It has been proposed that hormonal fluctuations during the sexual cycle, pregnancy and post-partum shape the vaginal microbiota (reviewed by18). Both lactation and menstruation are marked by hormonal changes in the vagina, which may be indirect or direct driving factors for the shift in vaginal microbiota observed in this study (Figs. 13). Studies on SIV susceptibility in rhesus monkeys have shown that hormone treatment can lead to an altered susceptibility3,9. During high levels of estrogen, changes in the vaginal epithelium, including changes in vaginal microenvironment, may have a protective effect3. Further investigations are necessary to examine the causal relationship between hormone levels, changes in the NHP vaginal microbiota, and susceptibility to pathogens. However, it has become clear, that a more holistic understanding on host-pathogens interactions is required for the interpretation of animal experiments as host factors can influence the microbiota and vice versa (reviewed by1).
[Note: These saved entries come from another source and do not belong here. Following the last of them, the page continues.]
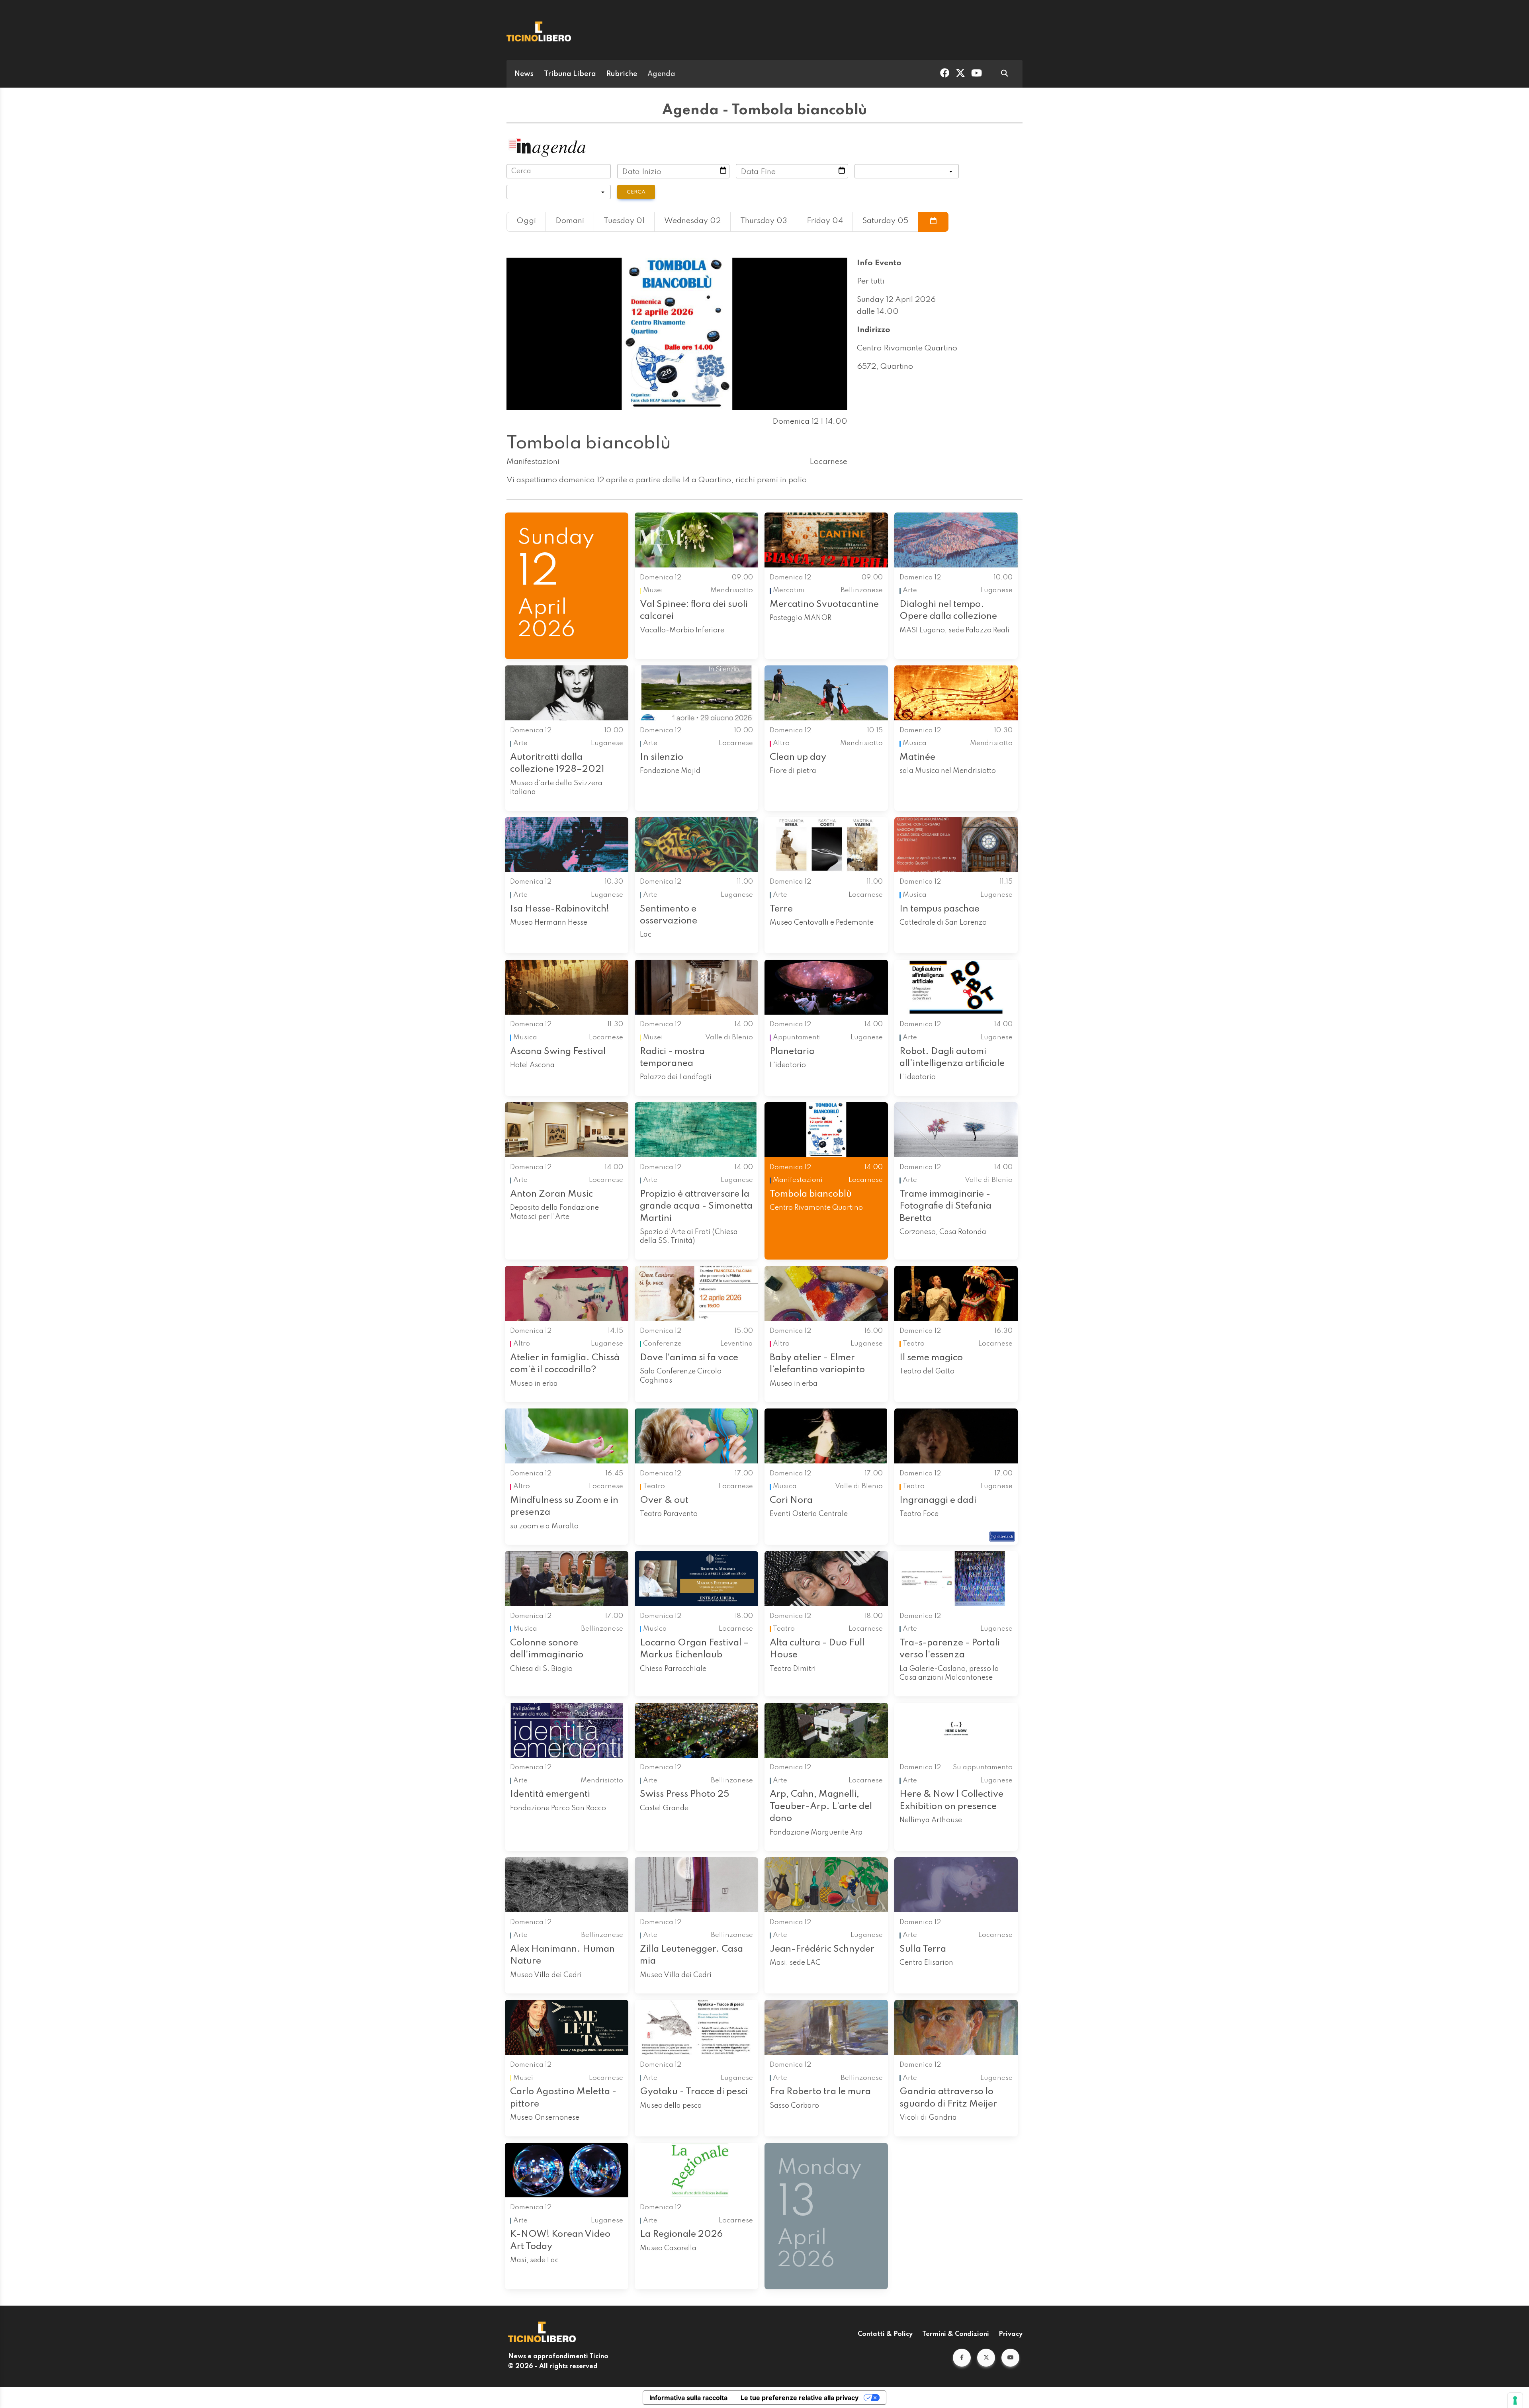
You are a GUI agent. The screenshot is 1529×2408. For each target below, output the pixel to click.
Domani (569, 221)
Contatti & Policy (885, 2334)
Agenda (661, 74)
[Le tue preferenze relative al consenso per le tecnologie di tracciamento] (1515, 2400)
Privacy (1011, 2334)
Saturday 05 (885, 221)
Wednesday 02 (692, 221)
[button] (962, 2358)
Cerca (636, 192)
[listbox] (906, 171)
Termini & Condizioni (955, 2334)
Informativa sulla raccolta (688, 2398)
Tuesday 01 (624, 221)
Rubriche (621, 74)
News (524, 74)
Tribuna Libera (570, 74)
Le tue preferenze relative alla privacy (799, 2398)
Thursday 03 (763, 221)
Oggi (526, 221)
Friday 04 (825, 221)
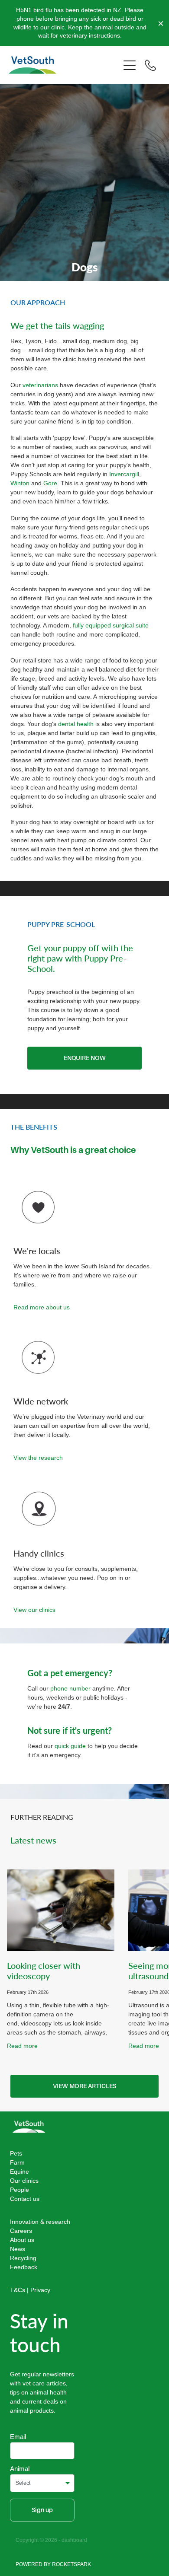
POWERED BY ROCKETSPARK (53, 2564)
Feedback (23, 2267)
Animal (19, 2468)
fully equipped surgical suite (111, 625)
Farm (17, 2162)
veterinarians (40, 385)
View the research (38, 1457)
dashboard (74, 2540)
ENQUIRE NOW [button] (85, 1057)
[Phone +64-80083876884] (150, 65)
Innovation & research (40, 2221)
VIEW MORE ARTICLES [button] (84, 2085)
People (19, 2189)
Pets (16, 2153)
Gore (50, 483)
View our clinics (34, 1609)
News (17, 2248)
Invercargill (124, 474)
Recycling (23, 2257)
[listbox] (42, 2483)
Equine (19, 2171)
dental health (76, 723)
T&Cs (17, 2289)
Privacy (40, 2289)
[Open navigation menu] (129, 65)
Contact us (24, 2198)
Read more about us (41, 1307)
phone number (71, 1688)
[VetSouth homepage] (64, 65)
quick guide (70, 1745)
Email (18, 2436)
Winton (19, 483)
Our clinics (24, 2180)
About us (22, 2239)
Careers (21, 2230)
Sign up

We examined the male urethral microbiota of the rhesus monkeys to further compare the genital microbiota of females and males in a single breeding unit. To our knowledge, there has been no studies on the urethral microbiota of wild or captive NHPs to date. Four bacterial phyla, Firmicutes, Bacteroidetes, Proteobacteria, and Actinobacteria, compose the majority of identified sequences in the urethra. On the phylum level, the urethral microbiota of the male rhesus monkeys were similar to that reported in humans with Firmicutes making up the largest proportion23. In our male animals, notable urethral taxa include Prevotella, Porphyromonas, and Ezakiella, have all been previously associated with the urinary tract microbiota of adult men23,24,25. Prevotella has been previously detected in the genital microbiota of healthy female rhesus monkeys indicating that this genus plays a residential role in the rhesus monkeys’ genital microbiota10. In humans, some species of Prevotella have been associated with disease states (e.g., bacterial vaginosis26) while other species can be found in clinically healthy women (e.g., post-partum22). Identifying the specific species of Prevotella and their functional role in NHPs may be important to further understand the vaginal microbiota of NHPs. For the urethral microbiota, it is difficult to compare the prevalence of Prevotella in the male rhesus monkey to other studies, as there is currently no consensus on the core urethral microbiota, even in humans25. As a result, large scale investigations need to be performed to study the male urogenital microbiota including factors that influence this unique ecosystem in health and disease25.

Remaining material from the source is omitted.